* Problem requirements: All lines from the one that contains "[Copy URL to clipboard] (879, 1334)" through the final line of the entries must be repeated exactly. No other lines belong in the output.

*** Opening of Information given ***

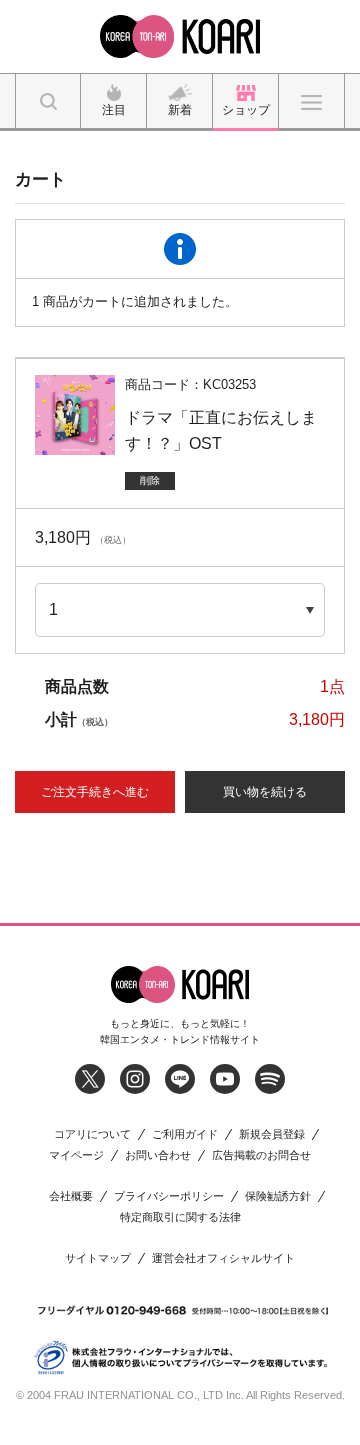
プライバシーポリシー (169, 1196)
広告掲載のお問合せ (261, 1155)
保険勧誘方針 (278, 1196)
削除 (150, 480)
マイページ (76, 1155)
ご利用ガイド (185, 1134)
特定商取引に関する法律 (180, 1217)
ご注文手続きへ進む (95, 792)
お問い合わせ (158, 1155)
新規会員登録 (272, 1134)
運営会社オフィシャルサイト (223, 1258)
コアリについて (92, 1134)
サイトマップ (98, 1258)
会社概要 (71, 1196)
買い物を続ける (265, 792)
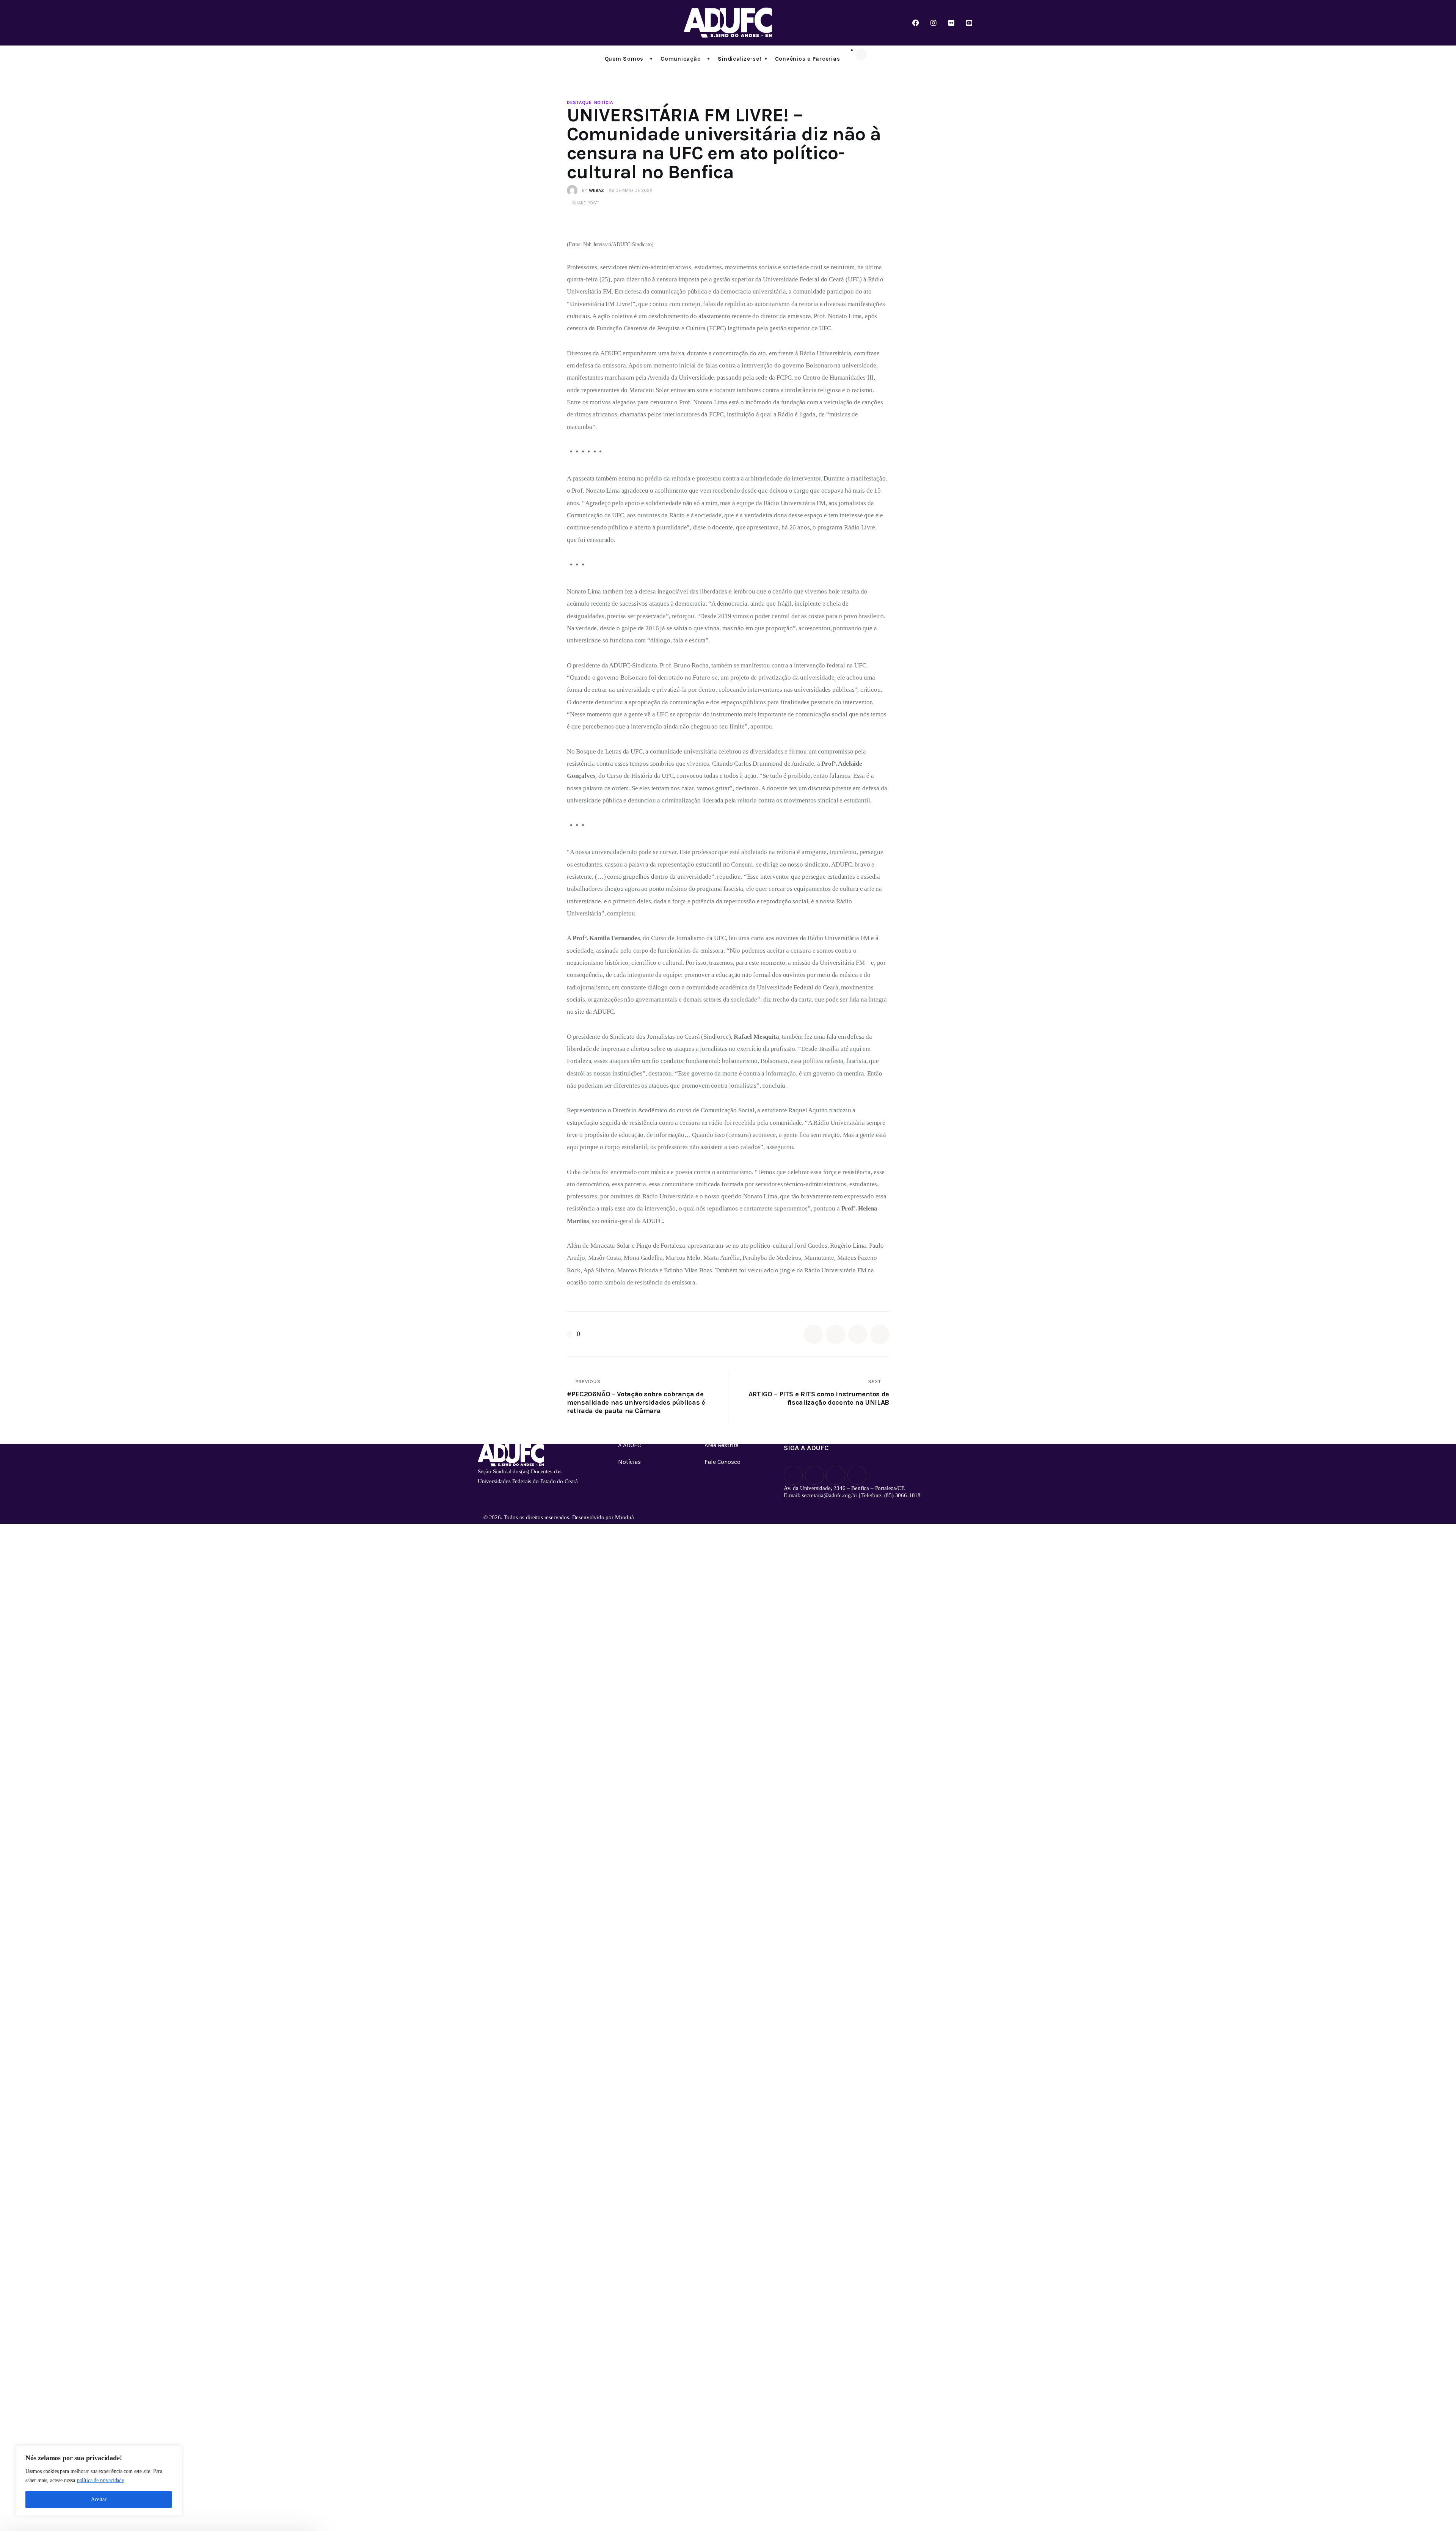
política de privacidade (100, 2480)
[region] (98, 2480)
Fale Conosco (722, 1461)
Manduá (624, 1517)
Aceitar (99, 2499)
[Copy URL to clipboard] (879, 1334)
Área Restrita (721, 1445)
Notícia (603, 102)
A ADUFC (629, 1445)
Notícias (629, 1461)
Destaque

*** Close of Information given ***

* Your solution:
[Copy URL to clipboard] (879, 1334)
Área Restrita (721, 1445)
Notícia (603, 102)
A ADUFC (629, 1445)
Notícias (629, 1461)
Destaque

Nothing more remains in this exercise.